2節では「互いに重荷を担いなさい」と書かれていましたが、5節では「めいめいが自分の重荷を担うべき」と言われております。両方とも重荷と訳されていますが、実は元々の言葉が異なります。5節の重荷と訳されている言葉は、責任と訳したらわかりやすくなるでしょうか。「担うべきです」と訳されているこの文章は、本来は未来形の文でありますので、正確に訳しますと、「めいめいが、自分の重荷、責任を担うことになるからです。」ということになります。つまり、これは、将来の救いの日の完成の時、各々が神の御前に立ち、それぞれの責任を問われます。それは神との関係における責任、神への応答をどのように築いてきたかであり、それは他の人が担うことのできるものではありません。
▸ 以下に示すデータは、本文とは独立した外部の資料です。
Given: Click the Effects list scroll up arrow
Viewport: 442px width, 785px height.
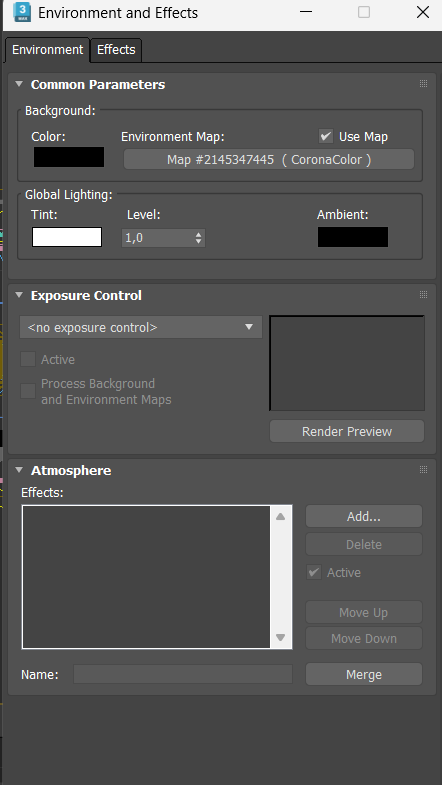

ガラテヤの教会の人々は、すでに自分たちは救われたのだから、という高ぶりにありました。神の愛によって救われた、その愛に応答するのではなく、あぐらをかくと言いましょうか、応答責任を果たすことなく、他人に対して自分を誇っていたのです。このことも2千年前も今も、全く変わっていません。
■種蒔きと収穫
続く箇所では、自分の蒔いたものを、自分で刈り取る、という誰にでもわかる原理原則を取り上げて、パウロは真理を語ります。種を蒔く、という教えは神が天地創造されてから変わることのない原則です。そして神が種を蒔くのと同時に、サタンも種を蒔くのであります。福音書に毒麦の喩えがあります。マタイによる福音書13章です。毒麦を抜き取りたいと主張する使用人に対して、刈り入れの時までそのままにしておきなさい、という主人の話です。毒麦であれば、抜いてしまったら良さそうなものですが、そうして切り捨てていくと何もなくなります。誰一人、清い人はいないからであり、最終的な刈り入れの時に神に対する責任応答をどのように果たしてきたかと神に問われて、そして神が選り分けられるのであります。さて、この箇所において、種のことよりも、種を蒔く地面、場所が問題にされています。8節にこのように記されています。「自分の肉に蒔く者は、肉から滅びを刈り取り、霊に蒔く者は、霊から永遠の命を刈り取る。」自分の肉に蒔くというのは、自分自身の満足を求める生き方でありましょう。この世の楽しみを求め、お金も時間も、自己中心的な目的のために使う。そのような生き方は滅びを刈り取ると言われています。一方、霊に蒔くとは、神の御心を問い、その御心の求めることに従っていく生き方でありましょう。そのような生き方は神の御心の道を歩むのであり、祝福の果実、永遠の命を与えられるのです。それはいわゆる良い行いをするという倫理的なことが求められているのではなく、神の御心に従うことは、神の求める行いであるということです。私たちは何かを行おうとする時に大切なことは、それは主のためであるかどうか、ということです。「主のため」という言葉を隠れ蓑にして、自分の目的を達成することのないよう、よく吟味する必要があると思うのです。
■結び
パウロは今日の最後の箇所でこの箇所の総括を述べています。「ですから、今、時のある間に、すべての人に対して、特に信仰によって家族になった人々に対して、善を行いましょう。」このような表現から私たちが想像いたしますのは、倫理道徳的な良き行いの勧め、というように捉えがちですが、そうではありません。パウロの時代、人々は終末、主の再臨は自分たちが生きている間に来ると信じていました。近く来るその時に備えて、一人一人のキリスト者の在り方が、キリスト者共同体を成熟させ、そしてそれがより広いすべての人にとっての神の国の実現としてもたらされると考えていたのです。実際にはこの人々の生きている時代には主の再臨はもたらされず、現代の私たちもその再臨を待つ中間を生きているといえます。パウロはその時がいつ来ても良いように、弛まず、緊張感を持って、継続的に、善を行いなさい、つまり、神の御心に沿った生き方をしなさい、というのです。私たち一人ひとりが霊に導かれた生き方は、教会における兄弟姉妹の生き方をも成熟させるのであり、そしてそれは教会が世に示す奉仕でもあり、教会の成長でもあるということです。私たちもそのような広い視野で、神の御心を問うてゆきたいと思います。